WASHINGTON -- While developing his positions on education policy, Sen. Al Franken (D-Minn.) turned to his roots: He consulted with teachers throughout Minnesota, and he chatted with his daughter.

"My daughter became a teacher right out of college," through New York City's Teaching Fellows Program, Franken said. "She had a really good principal. It made an enormous difference."

That's why he introduced the School Principal Recruitment and Training Act, a measure that would fund a federal program that offers school districts competitive grants for principal training.

The legislation came from "research on principals and research on what made a good school, and how ... the ethos of the school was created by the principal," Franken told The Huffington Post in an interview in his office.

Franken is a member of the Senate Health, Education, Labor and Pensions committee, which is currently tasked with overhauling the decade-old, sweeping No Child Left Behind federal education law. The law has been up for reauthorization since 2007.

NCLB's rough measure of school performance has led to failing results for more and more schools: In New Mexico, 87 percent of schools did not make "adequate yearly progress" under the law this year.

In March 2010, President Obama and U.S. Secretary of Education Arne Duncan proposed a blueprint for overhauling NCLB.

Senators Tom Harkin (D-Iowa) and Mike Enzi (R-Wyo.) have been meeting regularly to produce a markup on the bill, which Harkin said at a hearing Wednesday he hopes to have ready "this year." Meanwhile, Franken has been meeting with committee members, sharing his thoughts on the bill.
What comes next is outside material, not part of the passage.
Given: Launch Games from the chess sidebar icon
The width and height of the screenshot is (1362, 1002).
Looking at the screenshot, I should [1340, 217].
"I have made it a point to meet with different senators and meet with Senator Enzi, Senator [Lamar] Alexander, making sure that they know what my feelings are about this," he said. "I care very much, very deeply about this. This is the most important thing I'm working on now."
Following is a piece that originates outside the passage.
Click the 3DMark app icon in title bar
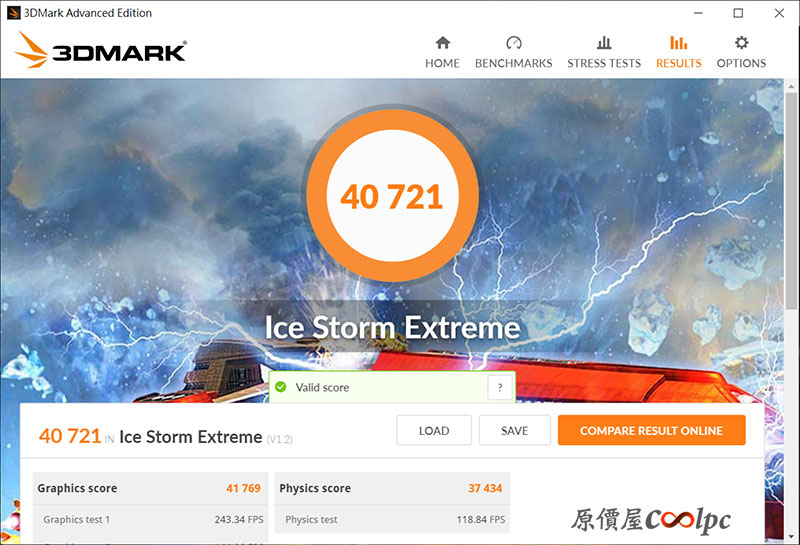800x545 pixels. click(x=13, y=13)
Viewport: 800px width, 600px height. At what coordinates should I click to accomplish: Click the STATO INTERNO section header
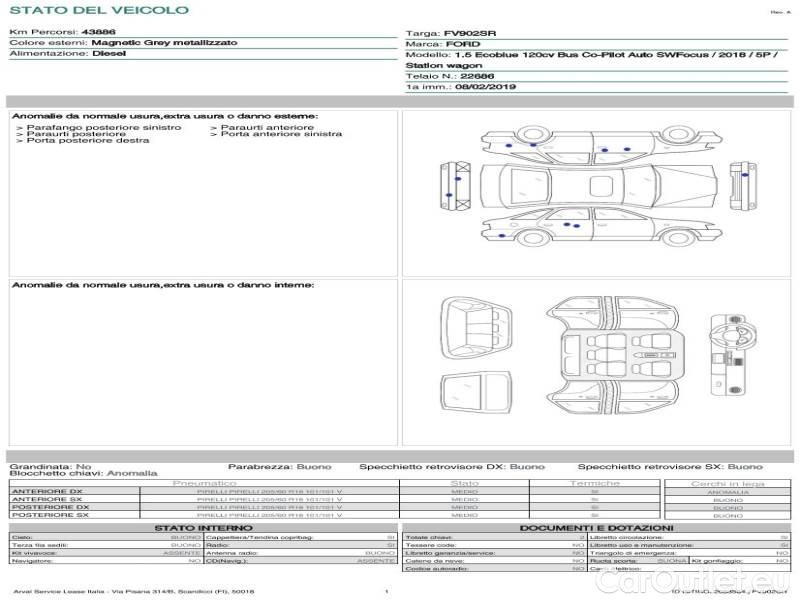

As senators work on a markup, Franken said the most disagreement has come on the role of states and that of the federal government in running education systems.

"There may be disagreement on whether things should be optional for the states," Franken said. "In the reform of No Child Left Behind, how much flexibility or how much leeway the states have in what they do, versus how much is prescribed by the federal government," he said, is being debated.
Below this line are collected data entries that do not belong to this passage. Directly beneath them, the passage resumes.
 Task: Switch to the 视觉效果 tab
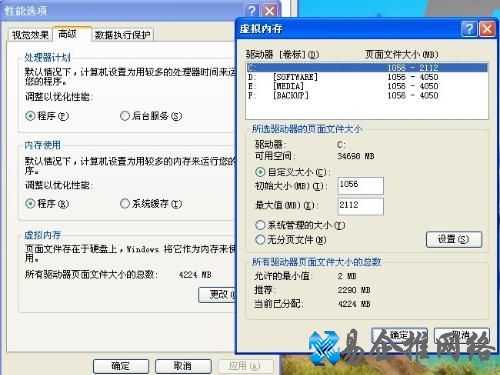click(x=30, y=35)
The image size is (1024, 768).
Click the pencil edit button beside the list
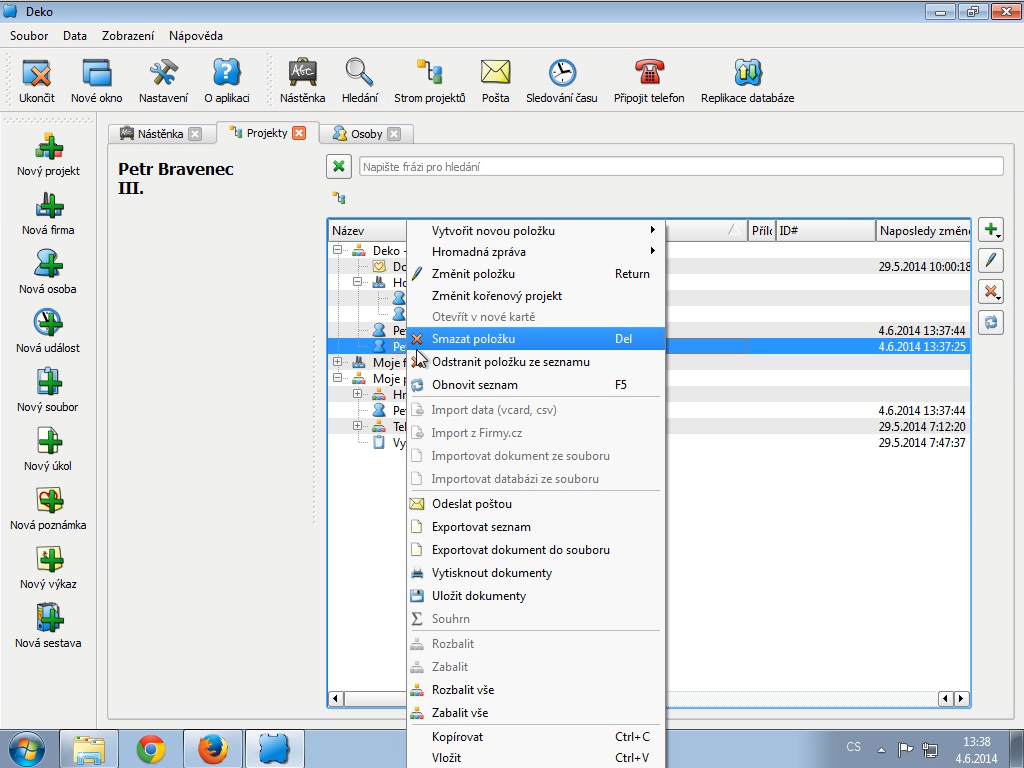990,261
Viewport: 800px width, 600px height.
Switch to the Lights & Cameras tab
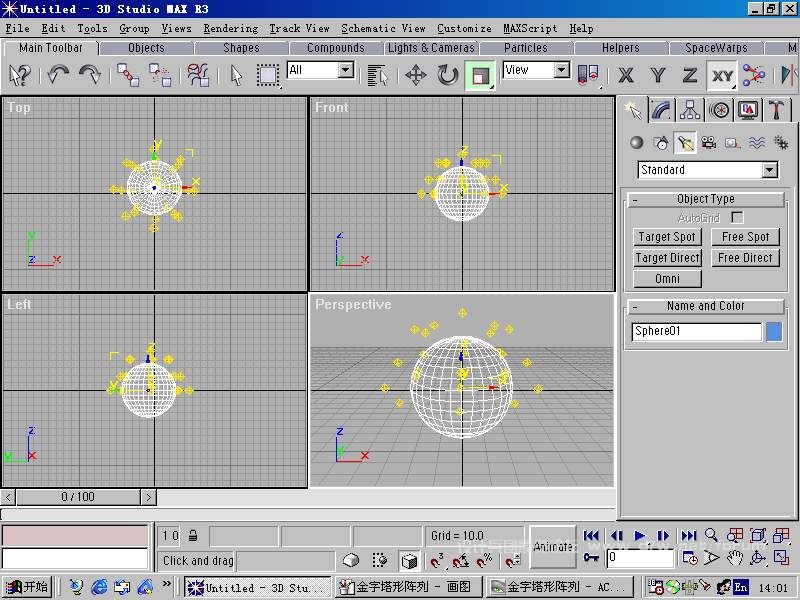tap(431, 48)
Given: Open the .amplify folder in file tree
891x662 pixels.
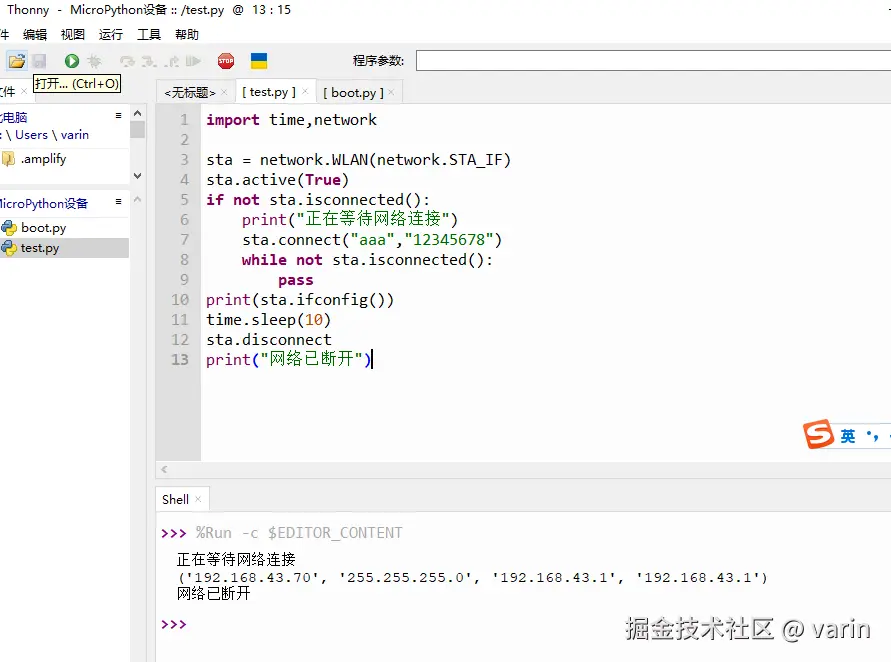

Harkin told HuffPost that his talks with Enzi focus on "accountability, evaluations, comparability." Without specifying any further, Harkin said he is confident about progress in the Senate, though he questions movement in the House.

Franken said he generally likes Sec. Duncan's policies, which have often relied on competitive grant programs, but he disagrees with Duncan's prescriptive turnaround plans -- currently in effect in districts that have taken federal School Improvement Grants.

"I have some disagreements in terms of what you do with the bottom 5 percent of the schools," Franken said.

Some of these models call for swapping out teachers or principals as a remedial intervention.

"The four models for how to transform the schools I don't think fit terribly well with rural schools because there just aren’t that many teachers or principals available," Franken said. That scenario could mean "two failed schools will switch teachers."

In addition to the principal training initiative, Franken has also introduced a measure that would bolster science, technology, engineering and mathematics (STEM) teaching. He hopes to roll it into the bigger markup bill.

He said he crafted the STEM initiative in part because he and his brother studied math and science, and because of his appreciation for logic, whether as a politician or as a comedian on Saturday Night Live.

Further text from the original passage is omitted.